READING PASSAGE =>
Start of Block

Law’s Evolving Emergent Phenomena: From Rules of Social Intercourse to Rule of Law Society

Publication Title

Washington University Law Review

Abstract

Law involves institutions rooted in the history of a society that evolve in relation to surrounding social, psychological, cultural, economic, political, technological, and ecological influences. Law must be understood naturalistically, historically, and holistically. In my usage, naturalism views humans as social animals with natural traits and requirements, historicism presents law as historical manifestations that change over time, and holism sees law within social surroundings. These insights inform my perspective in A Realistic Theory of Law. While these propositions might seem obvious, few works in contemporary jurisprudence build around them.

In this essay, I draw on the notion of emergence to further elaborate the implications of naturalism, historicism, and holism for legal theory. Emergent phenomena arise in connection with objects or agents whose interactions produce qualitatively new features not found in its constituent parts. Two senses of emergence are contained in this idea: the emergent phenomenon is greater than the sum of its parts, and its emergence is a historical occurrence. Theories of emergence were originally articulated in a late nineteenth and early twentieth century reaction against scientific reductionism. Originating in biological theories of evolution, emergence was extended to explain a range of phenomena, including the transition in levels from physics, to chemistry, to biology, to the emergence of consciousness from material brains, to the emergence of social structures from the actions of individuals. Emergence is enjoying renewed attention as a component of complexity theory. However, I will use the notion of emergence to illuminate aspects of law without grounding the analysis in complexity theory.

End of Block

DATA EXTRACT =>
Start of Block

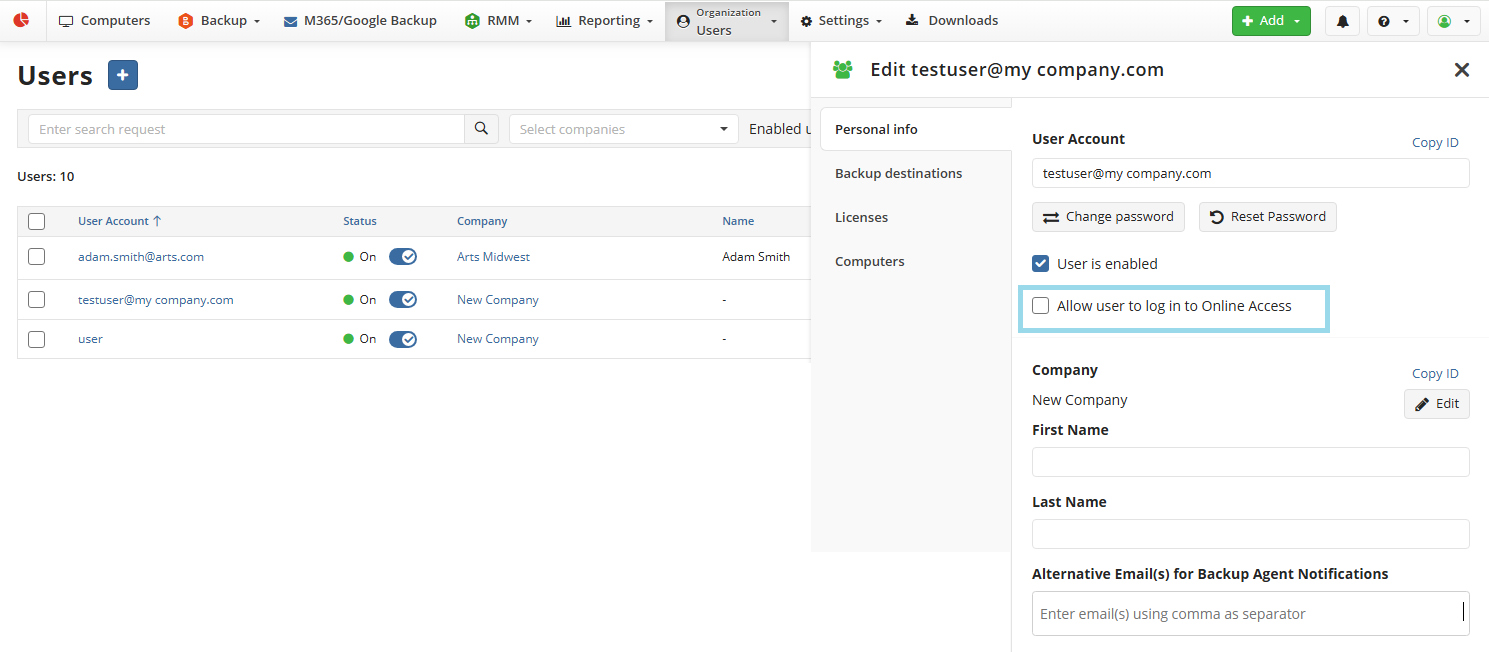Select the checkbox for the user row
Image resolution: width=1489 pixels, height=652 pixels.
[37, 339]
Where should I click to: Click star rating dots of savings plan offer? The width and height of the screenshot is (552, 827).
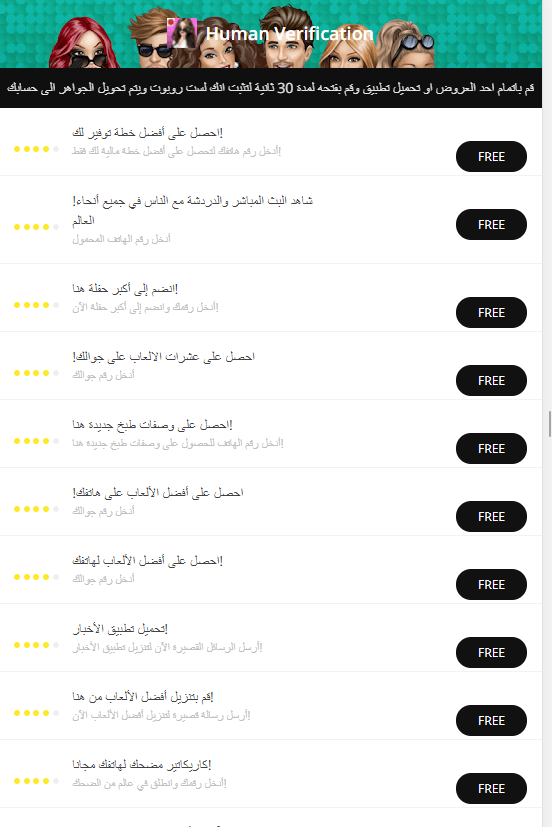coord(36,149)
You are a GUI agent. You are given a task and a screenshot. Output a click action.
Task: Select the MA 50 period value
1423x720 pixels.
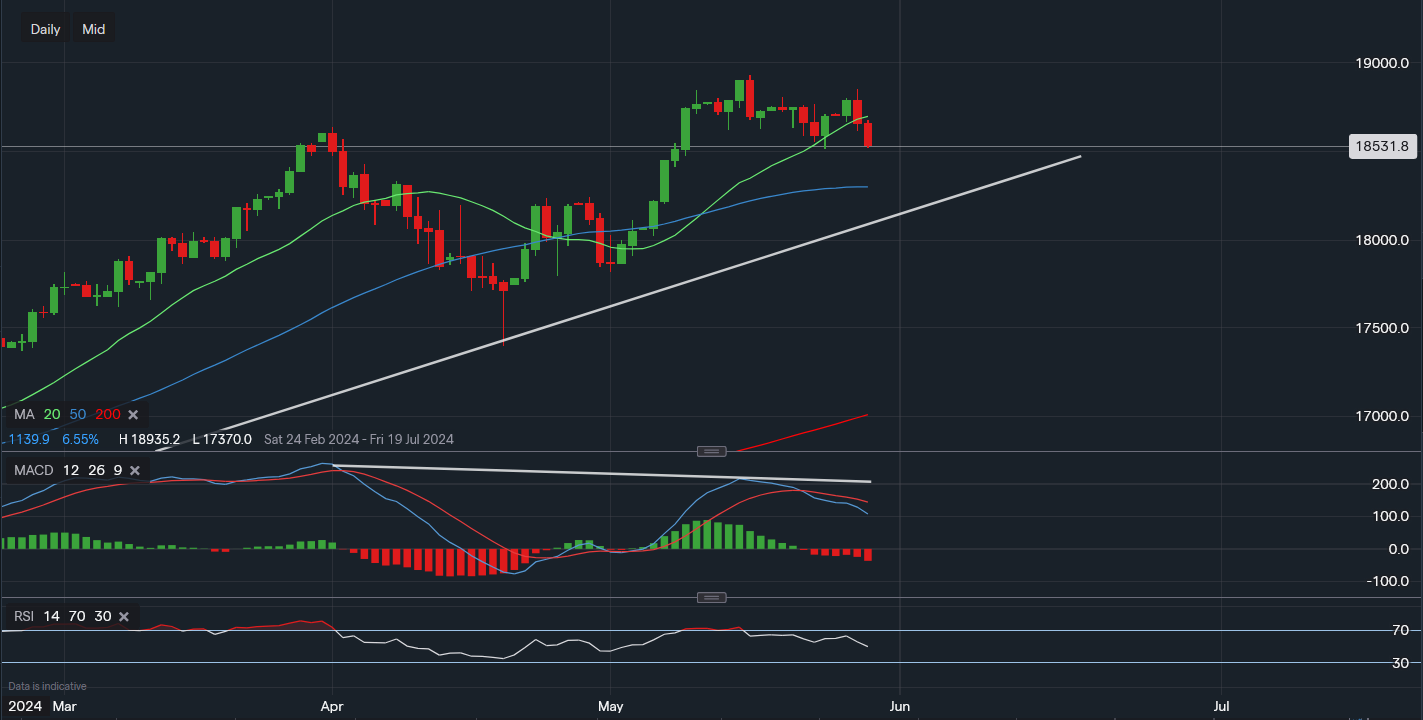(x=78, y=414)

End of Block

WORK ORDER 1 => For the law review abstract on emergence, decide whether each statement agrees with it: (a) theories of emergence were first put forward in reaction against scientific reductionism; (b) the author grounds the analysis of emergence in complexity theory; (c) the author holds that many works in contemporary jurisprudence are built around naturalism, historicism, and holism. Give yes or no for each, with the deciding words quoted.
WORK ORDER 2 => According to the law review abstract on emergence, which of the author's works is informed by the insights of naturalism, historicism, and holism?
WORK ORDER 3 => Write the next part of the law review abstract on emergence, starting after its final sentence.

EXERCISE RESULT 1 =>
(a) Yes: "Theories of emergence were originally articulated in a late nineteenth and early twentieth century reaction against scientific reductionism."
(b) No: "I will use the notion of emergence to illuminate aspects of law without grounding the analysis in complexity theory."
(c) No: "few works in contemporary jurisprudence build around them."

EXERCISE RESULT 2 => A Realistic Theory of Law.

EXERCISE RESULT 3 =>
First, I introduce emergence. Then I describe five emergent aspects of law: fundamental rules of social intercourse; legal systems as organized coercion; specialized legal knowledge; a relatively fixed legal fabric; and a rule of law society. The first three emergent phenomena in combination constitute fundamental features of modern legal systems. The two remaining emergent phenomena relate to law in contemporary society. In the course of describing these aspects of law, I address implications for various important issues in legal theory exposed by seeing them as emergent phenomena.